ERIC PREVEN'S NOTEBOOK

ERIC PREVEN’S NOTEBOOK - Dr. Dre was the recipient of the inaugural Dr. Dre Global Impact Award at the Grammy’s on Sunday. He was looking forward to handing out the award with his name on it for many years to come. One of his mantras, “Everything is important.”  

How about size and scale?   

Yes! 

Ben Besley of Midwood, the New York developers of the proposed Sportsmen's Residences in Studio City says they never do aerial views because it's not how anyone is ever going to actually see a project.   

Click above to see the one some concerned Studio City Residents commissioned from an architect. 

So, what, one wonders, was the point of Midwood including the views of the existing hotel from the air in their application? Page 12  

The obvious answer is the project is so large that there is no way to see the entire project from the ground.  

If, for example, you want to get an idea of how large Disneyland is the only way would be from the air or with a 3-D rendering of the ENTIRE project viewable from different angles. Everybody, including Urbanize has been posting 3-D representations of Los Angeles neighborhoods.  It's fun! 

FAQ:  How do we prevent Midwood and other “helpful” developers from providing the affordable housing stock that they are promising to deliver along with a cluster F*&k at our local chokepoint, from gifting those 78 units to various friends, family and workers?  

Great question.   

The state law and transit corridor incentives, earmark the very affordable for folks who make less 50% of the median income in Studio City.  So this could be a win-win for Midwood of New York and their low-earner friends.  

Keep labor prices low (check) while incentivizing those low paid employees to live at work (check).  Who needs a car?  (check)  Or parking space? (check) 

Correction: Win-win-win-win! 

Midwood could easily make arrangements to provide a very nice affordable unit to each of their most cooperative mall tenants if they'd only stop suing one another.  And when not if, Midwood gets approval for an additional 40,000 square feet of retail with close to 500 employees… 

Hey, what about the chokepoint impact? 

Sit down, Mr. Preven. 

PrevenGPT:

ChatGPT is a program that produces text and images in response to user prompts. Concerns about accuracy, trustworthiness, and potential for bias are rampant. 

In a roundup of potential pernicious uses for AI, Apple's CEO revealed that AI could change "everything we do.” Currently, Apple management prefers to NOT come to the telephone, even for award-winning pains in the ass, FYI.  

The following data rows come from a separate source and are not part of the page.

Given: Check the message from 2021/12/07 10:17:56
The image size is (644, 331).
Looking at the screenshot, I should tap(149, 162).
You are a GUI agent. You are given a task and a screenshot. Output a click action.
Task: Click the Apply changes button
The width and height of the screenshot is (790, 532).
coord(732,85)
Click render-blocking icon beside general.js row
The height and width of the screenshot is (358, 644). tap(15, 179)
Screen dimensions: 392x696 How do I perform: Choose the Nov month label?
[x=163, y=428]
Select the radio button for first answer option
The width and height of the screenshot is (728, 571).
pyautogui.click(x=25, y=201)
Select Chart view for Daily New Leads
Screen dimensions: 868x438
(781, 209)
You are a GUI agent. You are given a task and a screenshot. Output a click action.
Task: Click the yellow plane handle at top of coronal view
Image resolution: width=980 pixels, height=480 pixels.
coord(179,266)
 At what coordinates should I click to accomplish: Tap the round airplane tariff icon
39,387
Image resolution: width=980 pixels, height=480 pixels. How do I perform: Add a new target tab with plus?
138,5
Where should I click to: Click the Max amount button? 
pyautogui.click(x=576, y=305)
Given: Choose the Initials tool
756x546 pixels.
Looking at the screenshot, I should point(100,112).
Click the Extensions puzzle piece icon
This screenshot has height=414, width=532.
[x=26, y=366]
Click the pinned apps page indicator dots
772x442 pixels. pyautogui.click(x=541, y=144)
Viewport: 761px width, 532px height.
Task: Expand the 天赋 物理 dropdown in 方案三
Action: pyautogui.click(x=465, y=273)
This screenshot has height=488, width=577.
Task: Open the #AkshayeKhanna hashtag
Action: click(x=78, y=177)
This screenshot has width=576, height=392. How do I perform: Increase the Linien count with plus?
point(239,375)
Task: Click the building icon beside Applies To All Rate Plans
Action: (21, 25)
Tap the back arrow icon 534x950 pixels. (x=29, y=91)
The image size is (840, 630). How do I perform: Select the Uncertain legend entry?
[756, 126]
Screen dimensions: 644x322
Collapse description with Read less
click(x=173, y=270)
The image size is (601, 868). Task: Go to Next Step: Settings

I once made a mid-sized fuss at a conflagration of upscale journalists with enough money to fly to Houston for a weekend to compare notes and margaritas, pre-pandemic.  All of the instruments agreed -- Apple is imperious.  

And technology can be frightening. 

Way before Karen Bass noted how we were “building the plane as we fly it” on Homelessness, an LAPD police commissioner exclaimed, “It’s almost like working on the car as you’re driving down the freeway.”  

He said this after seven UCLA professors and graduate students attempted to halt the LAPD from using a predictive policing tool, that amounted to... predatory policing.  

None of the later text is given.